“…and every one of them words rang true, and glowed like burning coal…”

In 2007, I translated the 15th-century romance “The Taill of Rauf Coilyear,” a 972-line Middle Scots poem about the kerfuffle that ensues when Charlemagne, separated from his entourage by a snowstorm at Christmastime, seeks refuge in the home of a proud and irascible collier (a sort of medieval Tommy Saxondale). Combining folklore motifs with burlesque humor and elements of chansons and chivalric romances, “Rauf Coilyear” is a lively but rarely-read tale of courtesy, hospitality, and knighthood. To my knowledge, it’s also the only medieval romance in which Charlemagne totally gets slapped in the face.

The translation was an experiment: I wanted to see if I could imitate all 75 of the original poem’s tricky rhyming, alliterative, 13-line stanzas in a translation that was both readable and entertaining. (Check out “The Taill of Rauf Coilyear” in its original Middle Scots to see what I was up against!) I made the translation available as a free, downloadable PDF in 2007, and then in 2008 I sold the occasional paperback directly through the blog.

This year, I decided it was time to put this book into wider circulation. The Tale of Charlemagne and Ralph the Collier is now available through Amazon as a $10 paperback. There’s also a version specially formatted for the Kindle. (To get a taste of the translation, sample this low-res PDF of the first few pages.)
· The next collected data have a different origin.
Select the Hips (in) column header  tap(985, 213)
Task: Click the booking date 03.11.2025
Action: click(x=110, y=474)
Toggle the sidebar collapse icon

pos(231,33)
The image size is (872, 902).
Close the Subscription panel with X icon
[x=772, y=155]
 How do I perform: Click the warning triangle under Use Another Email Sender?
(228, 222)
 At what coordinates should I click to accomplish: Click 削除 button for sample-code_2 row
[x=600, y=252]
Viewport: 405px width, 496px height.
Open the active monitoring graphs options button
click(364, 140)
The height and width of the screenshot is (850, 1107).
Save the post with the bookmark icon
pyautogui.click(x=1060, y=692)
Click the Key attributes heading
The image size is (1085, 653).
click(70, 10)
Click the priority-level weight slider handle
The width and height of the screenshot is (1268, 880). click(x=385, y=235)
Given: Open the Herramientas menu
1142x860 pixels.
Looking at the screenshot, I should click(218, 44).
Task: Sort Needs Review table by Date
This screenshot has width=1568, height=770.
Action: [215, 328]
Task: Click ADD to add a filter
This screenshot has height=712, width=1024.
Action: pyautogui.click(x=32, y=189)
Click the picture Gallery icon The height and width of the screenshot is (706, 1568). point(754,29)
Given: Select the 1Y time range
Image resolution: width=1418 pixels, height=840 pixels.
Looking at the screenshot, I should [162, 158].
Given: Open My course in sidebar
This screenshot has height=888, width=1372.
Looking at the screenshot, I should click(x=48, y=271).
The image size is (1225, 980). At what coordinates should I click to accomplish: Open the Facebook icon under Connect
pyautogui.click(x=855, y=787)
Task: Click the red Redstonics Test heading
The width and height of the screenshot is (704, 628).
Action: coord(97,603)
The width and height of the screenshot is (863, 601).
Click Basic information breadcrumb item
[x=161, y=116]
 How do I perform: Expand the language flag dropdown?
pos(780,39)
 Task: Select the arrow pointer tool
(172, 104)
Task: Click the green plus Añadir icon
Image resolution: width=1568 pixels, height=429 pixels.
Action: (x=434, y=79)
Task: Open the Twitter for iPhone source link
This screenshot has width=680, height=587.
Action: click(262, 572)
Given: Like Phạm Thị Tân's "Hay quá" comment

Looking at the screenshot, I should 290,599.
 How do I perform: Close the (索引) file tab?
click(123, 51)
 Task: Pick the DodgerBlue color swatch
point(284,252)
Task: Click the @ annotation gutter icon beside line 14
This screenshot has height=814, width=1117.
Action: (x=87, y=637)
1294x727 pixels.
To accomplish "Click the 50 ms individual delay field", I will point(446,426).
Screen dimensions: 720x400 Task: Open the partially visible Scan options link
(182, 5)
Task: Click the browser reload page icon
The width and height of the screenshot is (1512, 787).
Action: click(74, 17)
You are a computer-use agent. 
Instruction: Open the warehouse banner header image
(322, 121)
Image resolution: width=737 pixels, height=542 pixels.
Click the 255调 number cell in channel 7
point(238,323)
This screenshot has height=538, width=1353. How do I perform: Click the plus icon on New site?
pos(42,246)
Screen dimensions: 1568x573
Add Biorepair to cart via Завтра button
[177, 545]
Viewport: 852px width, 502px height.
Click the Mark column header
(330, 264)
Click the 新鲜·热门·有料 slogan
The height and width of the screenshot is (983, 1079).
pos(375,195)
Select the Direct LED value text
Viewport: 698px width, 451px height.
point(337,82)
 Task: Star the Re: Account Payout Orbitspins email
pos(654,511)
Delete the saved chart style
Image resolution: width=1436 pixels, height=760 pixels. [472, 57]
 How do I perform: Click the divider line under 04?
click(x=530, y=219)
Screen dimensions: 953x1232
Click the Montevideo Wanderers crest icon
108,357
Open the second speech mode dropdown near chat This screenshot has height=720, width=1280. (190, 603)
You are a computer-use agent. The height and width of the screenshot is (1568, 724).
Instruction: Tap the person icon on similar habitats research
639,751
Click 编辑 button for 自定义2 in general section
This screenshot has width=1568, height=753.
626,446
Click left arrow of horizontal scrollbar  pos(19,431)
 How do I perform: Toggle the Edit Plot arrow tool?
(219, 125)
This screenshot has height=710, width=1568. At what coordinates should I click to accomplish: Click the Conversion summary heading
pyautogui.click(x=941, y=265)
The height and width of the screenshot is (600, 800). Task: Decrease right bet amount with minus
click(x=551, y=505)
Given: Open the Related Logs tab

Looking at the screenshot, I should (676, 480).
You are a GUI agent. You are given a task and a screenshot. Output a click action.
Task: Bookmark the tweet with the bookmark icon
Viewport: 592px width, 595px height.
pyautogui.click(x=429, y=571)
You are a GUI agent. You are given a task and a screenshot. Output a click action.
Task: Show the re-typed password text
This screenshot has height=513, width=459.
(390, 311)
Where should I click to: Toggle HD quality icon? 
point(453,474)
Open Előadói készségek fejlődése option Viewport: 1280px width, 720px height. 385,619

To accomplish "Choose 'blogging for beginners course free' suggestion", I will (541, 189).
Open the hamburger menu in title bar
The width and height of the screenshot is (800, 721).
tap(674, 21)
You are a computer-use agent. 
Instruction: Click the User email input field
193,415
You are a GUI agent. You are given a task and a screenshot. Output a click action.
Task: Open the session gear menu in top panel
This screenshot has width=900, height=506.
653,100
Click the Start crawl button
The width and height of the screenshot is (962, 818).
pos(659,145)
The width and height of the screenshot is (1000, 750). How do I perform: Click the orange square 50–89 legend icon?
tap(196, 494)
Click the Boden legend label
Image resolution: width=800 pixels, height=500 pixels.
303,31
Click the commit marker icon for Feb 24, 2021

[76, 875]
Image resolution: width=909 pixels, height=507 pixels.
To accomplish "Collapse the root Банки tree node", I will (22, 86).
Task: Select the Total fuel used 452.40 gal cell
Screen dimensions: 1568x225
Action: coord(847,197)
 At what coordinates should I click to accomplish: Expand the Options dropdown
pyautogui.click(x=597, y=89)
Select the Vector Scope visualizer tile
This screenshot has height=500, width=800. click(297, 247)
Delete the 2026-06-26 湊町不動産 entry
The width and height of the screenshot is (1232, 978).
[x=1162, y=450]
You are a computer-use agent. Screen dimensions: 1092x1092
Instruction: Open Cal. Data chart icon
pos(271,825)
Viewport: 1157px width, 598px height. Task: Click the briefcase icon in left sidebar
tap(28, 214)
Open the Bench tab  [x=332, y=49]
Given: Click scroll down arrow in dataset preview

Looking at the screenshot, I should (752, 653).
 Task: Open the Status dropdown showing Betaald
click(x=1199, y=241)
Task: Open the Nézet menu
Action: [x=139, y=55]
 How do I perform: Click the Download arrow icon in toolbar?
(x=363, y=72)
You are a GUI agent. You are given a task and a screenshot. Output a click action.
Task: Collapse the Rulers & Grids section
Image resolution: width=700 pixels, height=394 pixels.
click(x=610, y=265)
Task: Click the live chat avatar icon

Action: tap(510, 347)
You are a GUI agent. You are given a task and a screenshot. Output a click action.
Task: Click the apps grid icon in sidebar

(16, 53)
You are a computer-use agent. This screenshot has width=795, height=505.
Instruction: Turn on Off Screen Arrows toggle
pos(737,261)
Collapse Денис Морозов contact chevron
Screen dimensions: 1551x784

No one else has ever translated “Rauf Coilyear” into rhyming, alliterative, modern English verse, and I doubt anyone else will be nutty enough to try—so whether you’re a longtime reader of this blog, a student of medieval literature, a fan of old-fashioned poetic formalism, or a collector of truly obscure manifestations of Charlemagniana, I hope you’ll find this translation a satisfying read. Despite what Mamillius claimed, sometimes a sad tale isn’t best for winter after all.

3 thoughts on ““…and every one of them words rang true, and glowed like burning coal…”

  1. I looked at the .pdf and was delighted. Why isn’t some national magazine employing Jeff Sypeck to publish witty verse and poem translations? This is what I think economists call a market failure.

    Like

  2. Thanks, Alpheus! I wonder, though: How many general-interest magazines publish poems anymore?

    (For what it’s worth, I had a rather lackluster magazine-and-newspaper freelance phase from around 1999 to 2002. What I found was that if editors didn’t reject my story ideas as too obscure, they edited out much of what I considered the fun stuff, and the pay was bad. Even plausible venues turned out to be iffy: When Cullen Murphy was editor of The Atlantic, junior editors used to send me notes that read, in essence, “Nice idea, but Mr. Murphy writes medieval stuff for us already.” By contrast, blogging is far less stressful.)